Objetivo individual à parte, o novo camisa 9 tricolor citou a conversa que teve com Raí, novo diretor de futebol do São Paulo, e a história do clube, como fatores que o levaram a deixar o Sport.
"A escolha sem dúvida pela história, uma equipe que sempre briga por todos os campeonatos que disputa. Por mais que tenha tido um pouco de dificuldade no passado não é o normal. Para buscar objetivos pessoais precisa estar em um grande time, para ajudar e ser ajudado”, respondeu.
“Minha escolha aqui, sem dúvida nenhuma, foi pela conversa com o Raí, um atleta fora de série, ídolo, viveu tudo possível no futebol, campeão do mundo, a experiência que teve. Conversamos bastante. Passei meus objetivos de carreira. Ajudou muito para eu estar aqui hoje, a confiança que ele passou”, seguiu.

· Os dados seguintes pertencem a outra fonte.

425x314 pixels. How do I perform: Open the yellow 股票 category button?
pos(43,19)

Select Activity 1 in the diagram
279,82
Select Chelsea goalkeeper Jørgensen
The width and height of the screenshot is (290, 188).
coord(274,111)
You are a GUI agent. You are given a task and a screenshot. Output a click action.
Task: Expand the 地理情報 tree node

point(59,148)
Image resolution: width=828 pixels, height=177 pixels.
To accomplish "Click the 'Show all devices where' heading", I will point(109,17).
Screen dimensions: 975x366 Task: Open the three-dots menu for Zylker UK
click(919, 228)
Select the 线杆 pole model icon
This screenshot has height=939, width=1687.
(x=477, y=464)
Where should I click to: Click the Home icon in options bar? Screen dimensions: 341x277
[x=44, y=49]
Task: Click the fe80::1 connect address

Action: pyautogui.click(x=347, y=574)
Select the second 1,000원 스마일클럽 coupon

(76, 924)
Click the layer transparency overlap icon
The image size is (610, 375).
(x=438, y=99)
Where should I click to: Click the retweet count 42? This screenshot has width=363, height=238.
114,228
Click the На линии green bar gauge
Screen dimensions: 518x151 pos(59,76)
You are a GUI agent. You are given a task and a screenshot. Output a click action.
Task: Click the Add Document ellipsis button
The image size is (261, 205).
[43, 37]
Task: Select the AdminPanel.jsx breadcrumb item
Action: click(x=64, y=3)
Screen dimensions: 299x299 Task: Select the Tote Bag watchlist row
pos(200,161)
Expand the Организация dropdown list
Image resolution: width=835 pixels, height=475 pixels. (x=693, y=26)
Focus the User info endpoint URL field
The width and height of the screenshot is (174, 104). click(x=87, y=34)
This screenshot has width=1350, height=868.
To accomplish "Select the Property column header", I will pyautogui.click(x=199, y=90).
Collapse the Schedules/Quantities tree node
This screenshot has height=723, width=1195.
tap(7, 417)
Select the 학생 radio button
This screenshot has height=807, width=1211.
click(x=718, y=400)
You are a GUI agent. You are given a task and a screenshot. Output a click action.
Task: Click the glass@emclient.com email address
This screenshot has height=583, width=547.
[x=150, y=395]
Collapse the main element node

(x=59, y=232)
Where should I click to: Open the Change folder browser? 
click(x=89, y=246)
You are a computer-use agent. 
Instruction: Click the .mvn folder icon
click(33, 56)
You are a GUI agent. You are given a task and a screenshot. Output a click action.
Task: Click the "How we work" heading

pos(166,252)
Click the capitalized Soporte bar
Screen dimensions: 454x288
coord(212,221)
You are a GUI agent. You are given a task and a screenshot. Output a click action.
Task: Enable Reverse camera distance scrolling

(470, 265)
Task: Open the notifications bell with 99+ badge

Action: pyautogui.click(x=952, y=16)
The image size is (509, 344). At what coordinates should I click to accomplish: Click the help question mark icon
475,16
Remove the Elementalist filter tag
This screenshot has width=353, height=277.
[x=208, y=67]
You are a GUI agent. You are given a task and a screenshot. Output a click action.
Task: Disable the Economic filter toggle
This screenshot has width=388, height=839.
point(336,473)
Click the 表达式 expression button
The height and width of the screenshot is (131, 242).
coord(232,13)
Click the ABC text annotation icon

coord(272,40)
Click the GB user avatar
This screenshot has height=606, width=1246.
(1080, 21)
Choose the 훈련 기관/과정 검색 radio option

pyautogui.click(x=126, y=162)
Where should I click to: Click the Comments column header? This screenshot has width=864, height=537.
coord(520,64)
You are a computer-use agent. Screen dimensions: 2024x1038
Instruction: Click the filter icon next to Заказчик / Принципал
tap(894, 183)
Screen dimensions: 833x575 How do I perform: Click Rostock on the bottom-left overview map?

“Todo mundo sabe o carinho que tenho pelo Sport, família adaptada, mas chega um ponto da carreira que você tem que tomar uma decisão. Tenho o objetivo este ano de jogar uma Copa, mas não é o principal. O principal é estar aqui, é buscar títulos”, completou.
Em 2017, o jogador também teve oportunidade de trocar o Sport por uma equipe paulista, no caso, o Palmeiras, mas o negócio não avançou. Segundo Diego Souza, o momento da proposta, no meio da temporada, fez com que ele seguisse na equipe pernambucana.